For the Client (Agency Context)
Start by reminding them of the objectives they set, then show you met them. Be transparent about what fell short. Proactive honesty builds more trust than selective reporting.
Building Your PR Campaign Report Faster
Assembling a campaign report from scratch is tedious. Collecting articles, capturing screenshots, running sentiment analysis, calculating reach, and laying it all out in a presentation can eat an entire day.
PRCharter was built to solve exactly this. It's a slide-based visual editor for PR reports — paste in your coverage URLs, and it automatically captures screenshots (including paywalled sites), generates titles, runs AI sentiment analysis, and extracts key quotes. Instead of hours in PowerPoint, you're producing polished visual reports in minutes. There's a free tier, so you can test it against your current workflow with no commitment.
The template above gives you the strategic framework. A purpose-built tool gives you the production speed. If you are a freelancer or solo practitioner, our freelance PR reporting guide covers additional tips for independent professionals.
Frequently Asked Questions
How long should a PR campaign report be?
Most effective campaign reports land between 10 and 20 slides. The executive summary should fit on one page. A two-week product launch might need 12 slides; a six-month integrated campaign might require 25. If a section doesn't help answer "did this work and what should we do next?" — cut it.
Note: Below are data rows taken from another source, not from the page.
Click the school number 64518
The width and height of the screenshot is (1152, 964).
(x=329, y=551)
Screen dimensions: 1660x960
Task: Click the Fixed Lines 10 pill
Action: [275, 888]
What's the best format for a PR campaign report?
Slides or a slide-based visual format are the industry standard. They force conciseness, accommodate visuals naturally, and work in both presentation and send-ahead contexts. A dense Word document will lose most stakeholders by page three. This is why slide-based tools like PRCharter tend to produce better results than spreadsheet or document-based workflows.
Should I include AVE in my PR campaign report?
Only if explicitly requested by stakeholders. AVE has been formally rejected by AMEC and most measurement professionals. Always pair it with more meaningful metrics: earned CPM, message pull-through, and direct business impact like traffic and conversions.
How soon after a campaign should the report be delivered?
Aim for one to two weeks after the campaign end date. This captures late-breaking coverage while keeping the work fresh in stakeholders' minds. For crisis response, deliver a preliminary report within 48-72 hours, with a comprehensive version to follow.
What metrics matter most?
The ones tied to the campaign's specific objectives. That said, four metrics consistently resonate: placements and reach (scope), sentiment (quality), message pull-through (strategic effectiveness), and business impact like traffic or attributed revenue (ROI). The combination tells the complete story. For a deeper exploration, read our guide on PR metrics that matter.
A strong PR campaign report isn't just a retrospective — it's your best argument for the next campaign's budget and a key driver of PR client retention. Structure it around clear objectives, combine quantitative and qualitative analysis, tailor it to your audience, and you'll transform a stack of articles into a strategic narrative that gets the next campaign greenlit.